TASK DESCRIPTION —
Answer these from the text on foot soft tissue problems:
1. What is the plantar fascia, according to the text?
2. Which treatment options does it list for tendinitis?
3. What can tear soft tissue in the ankle?

EXCERPT —
Treatment Options: Medication, soaks, or ice to reduce pain and swelling or draining fluid under the nail to relieve pressure.
SOFT TISSUE PROBLEMS
Ouch! Maybe you spent a few too many hours on your feet at work or you twisted your ankle during that softball game. Since you use your feet so much every day, it’s no wonder that the muscles and other soft tissue are susceptible to swelling, sprains, and other injuries.
Thankfully, there’s help for your aching feet. Your podiatrist can provide a wide range of treatments to reduce pain and swelling and to help you move with more comfort and ease.
- Tendinitis: Overuse of muscles and other soft tissue may lead to pain and swelling.
Treatment Options: Medication, orthotics, or physical therapy.
- Plantar Fasciitis: The plantar fascia (soft tissue on the foot’s bottom) may be strained by overuse or weight.
Treatment Options: Medication, orthotics, taping, ultrasound, hot and cold soaks, whirlpool, or surgery.
- Ankle Sprains: Overuse or twists can tear soft tissue in the ankle.
Treatment Options: Icing, compression, elevation, casts, taping, or surgery.

AVAILABLE DATA —
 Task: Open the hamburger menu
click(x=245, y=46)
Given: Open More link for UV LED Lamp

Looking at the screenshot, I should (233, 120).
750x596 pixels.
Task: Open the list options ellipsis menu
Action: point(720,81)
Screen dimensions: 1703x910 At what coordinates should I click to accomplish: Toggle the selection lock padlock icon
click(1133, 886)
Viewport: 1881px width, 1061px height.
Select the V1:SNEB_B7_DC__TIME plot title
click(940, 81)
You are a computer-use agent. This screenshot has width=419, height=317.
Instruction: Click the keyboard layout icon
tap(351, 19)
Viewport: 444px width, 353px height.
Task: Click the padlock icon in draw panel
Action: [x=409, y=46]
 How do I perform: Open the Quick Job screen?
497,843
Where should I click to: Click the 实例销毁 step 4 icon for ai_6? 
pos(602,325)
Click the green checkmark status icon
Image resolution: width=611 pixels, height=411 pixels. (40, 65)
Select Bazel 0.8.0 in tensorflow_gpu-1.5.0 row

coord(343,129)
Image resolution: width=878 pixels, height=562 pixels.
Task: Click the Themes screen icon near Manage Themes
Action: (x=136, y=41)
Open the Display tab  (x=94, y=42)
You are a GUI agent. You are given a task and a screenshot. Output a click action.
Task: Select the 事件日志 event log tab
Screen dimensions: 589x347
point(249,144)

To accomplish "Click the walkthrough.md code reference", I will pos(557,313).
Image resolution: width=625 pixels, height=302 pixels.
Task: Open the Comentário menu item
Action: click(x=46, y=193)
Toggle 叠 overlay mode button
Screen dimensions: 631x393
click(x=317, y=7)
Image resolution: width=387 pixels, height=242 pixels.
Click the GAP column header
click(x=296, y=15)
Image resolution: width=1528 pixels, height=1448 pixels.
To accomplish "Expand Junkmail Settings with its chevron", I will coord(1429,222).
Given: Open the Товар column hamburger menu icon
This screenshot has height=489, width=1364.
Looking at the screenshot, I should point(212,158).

YOUR RESPONSE —
1. The soft tissue on the foot's bottom.
2. Medication, orthotics, or physical therapy.
3. Overuse or twists.